# EXERCISE INPUTS start
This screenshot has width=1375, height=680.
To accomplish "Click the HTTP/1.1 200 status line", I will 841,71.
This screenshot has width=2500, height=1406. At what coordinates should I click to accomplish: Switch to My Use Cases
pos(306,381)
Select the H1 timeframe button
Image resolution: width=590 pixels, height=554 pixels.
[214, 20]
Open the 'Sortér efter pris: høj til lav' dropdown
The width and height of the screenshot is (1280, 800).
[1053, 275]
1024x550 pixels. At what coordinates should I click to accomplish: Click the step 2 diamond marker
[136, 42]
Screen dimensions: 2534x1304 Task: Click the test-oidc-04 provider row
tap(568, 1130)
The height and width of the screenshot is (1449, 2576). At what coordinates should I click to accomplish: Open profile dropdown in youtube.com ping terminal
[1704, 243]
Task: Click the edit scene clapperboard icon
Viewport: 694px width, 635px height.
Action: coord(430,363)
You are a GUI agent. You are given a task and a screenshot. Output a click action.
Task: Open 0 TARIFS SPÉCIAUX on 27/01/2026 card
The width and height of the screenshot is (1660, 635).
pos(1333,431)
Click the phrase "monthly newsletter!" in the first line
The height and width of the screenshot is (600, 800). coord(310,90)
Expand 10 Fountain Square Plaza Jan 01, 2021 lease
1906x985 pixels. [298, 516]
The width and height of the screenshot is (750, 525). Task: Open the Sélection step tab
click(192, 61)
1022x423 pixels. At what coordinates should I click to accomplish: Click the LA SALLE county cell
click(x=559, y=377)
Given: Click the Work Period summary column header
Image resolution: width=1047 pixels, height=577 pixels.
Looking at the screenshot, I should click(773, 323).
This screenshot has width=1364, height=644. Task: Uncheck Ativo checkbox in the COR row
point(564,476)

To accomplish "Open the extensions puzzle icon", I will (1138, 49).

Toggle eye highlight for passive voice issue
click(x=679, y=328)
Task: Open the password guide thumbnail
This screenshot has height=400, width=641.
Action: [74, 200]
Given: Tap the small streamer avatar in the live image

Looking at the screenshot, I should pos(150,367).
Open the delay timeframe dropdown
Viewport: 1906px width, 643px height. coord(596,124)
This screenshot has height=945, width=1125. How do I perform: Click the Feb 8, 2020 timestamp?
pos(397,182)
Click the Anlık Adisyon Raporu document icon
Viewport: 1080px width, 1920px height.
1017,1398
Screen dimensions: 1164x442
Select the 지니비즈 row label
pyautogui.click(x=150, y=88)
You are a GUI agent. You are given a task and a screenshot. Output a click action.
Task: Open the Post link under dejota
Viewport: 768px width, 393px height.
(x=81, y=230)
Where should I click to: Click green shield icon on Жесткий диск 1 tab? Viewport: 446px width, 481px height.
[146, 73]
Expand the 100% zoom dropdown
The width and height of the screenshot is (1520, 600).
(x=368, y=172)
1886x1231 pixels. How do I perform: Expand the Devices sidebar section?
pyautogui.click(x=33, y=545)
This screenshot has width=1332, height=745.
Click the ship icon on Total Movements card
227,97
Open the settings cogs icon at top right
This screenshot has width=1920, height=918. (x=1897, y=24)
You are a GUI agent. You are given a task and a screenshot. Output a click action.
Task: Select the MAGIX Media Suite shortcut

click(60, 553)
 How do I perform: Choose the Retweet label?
# EXERCISE INPUTS end
- GIVEN INSTRUCTION: Rewrite the entire listing above with every "GUI agent" changed to "interface agent", keeping all other text the same.

- WRITTEN RESPONSE:
This screenshot has width=1375, height=680.
To accomplish "Click the HTTP/1.1 200 status line", I will 841,71.
This screenshot has width=2500, height=1406. At what coordinates should I click to accomplish: Switch to My Use Cases
pos(306,381)
Select the H1 timeframe button
Image resolution: width=590 pixels, height=554 pixels.
[214, 20]
Open the 'Sortér efter pris: høj til lav' dropdown
The width and height of the screenshot is (1280, 800).
[1053, 275]
1024x550 pixels. At what coordinates should I click to accomplish: Click the step 2 diamond marker
[136, 42]
Screen dimensions: 2534x1304 Task: Click the test-oidc-04 provider row
tap(568, 1130)
The height and width of the screenshot is (1449, 2576). At what coordinates should I click to accomplish: Open profile dropdown in youtube.com ping terminal
[1704, 243]
Task: Click the edit scene clapperboard icon
Viewport: 694px width, 635px height.
Action: coord(430,363)
You are a interface agent. You are given a task and a screenshot. Output a click action.
Task: Open 0 TARIFS SPÉCIAUX on 27/01/2026 card
The width and height of the screenshot is (1660, 635).
pos(1333,431)
Click the phrase "monthly newsletter!" in the first line
The height and width of the screenshot is (600, 800). coord(310,90)
Expand 10 Fountain Square Plaza Jan 01, 2021 lease
1906x985 pixels. [298, 516]
The width and height of the screenshot is (750, 525). Task: Open the Sélection step tab
click(192, 61)
1022x423 pixels. At what coordinates should I click to accomplish: Click the LA SALLE county cell
click(x=559, y=377)
Given: Click the Work Period summary column header
Image resolution: width=1047 pixels, height=577 pixels.
Looking at the screenshot, I should click(773, 323).
This screenshot has width=1364, height=644. Task: Uncheck Ativo checkbox in the COR row
point(564,476)

To accomplish "Open the extensions puzzle icon", I will (1138, 49).

Toggle eye highlight for passive voice issue
click(x=679, y=328)
Task: Open the password guide thumbnail
This screenshot has height=400, width=641.
Action: [74, 200]
Given: Tap the small streamer avatar in the live image

Looking at the screenshot, I should pos(150,367).
Open the delay timeframe dropdown
Viewport: 1906px width, 643px height. coord(596,124)
This screenshot has height=945, width=1125. How do I perform: Click the Feb 8, 2020 timestamp?
pos(397,182)
Click the Anlık Adisyon Raporu document icon
Viewport: 1080px width, 1920px height.
1017,1398
Screen dimensions: 1164x442
Select the 지니비즈 row label
pyautogui.click(x=150, y=88)
You are a interface agent. You are given a task and a screenshot. Output a click action.
Task: Open the Post link under dejota
Viewport: 768px width, 393px height.
(x=81, y=230)
Where should I click to: Click green shield icon on Жесткий диск 1 tab? Viewport: 446px width, 481px height.
[146, 73]
Expand the 100% zoom dropdown
The width and height of the screenshot is (1520, 600).
(x=368, y=172)
1886x1231 pixels. How do I perform: Expand the Devices sidebar section?
pyautogui.click(x=33, y=545)
This screenshot has width=1332, height=745.
Click the ship icon on Total Movements card
227,97
Open the settings cogs icon at top right
This screenshot has width=1920, height=918. (x=1897, y=24)
You are a interface agent. You are given a task and a screenshot. Output a click action.
Task: Select the MAGIX Media Suite shortcut

click(60, 553)
 How do I perform: Choose the Retweet label?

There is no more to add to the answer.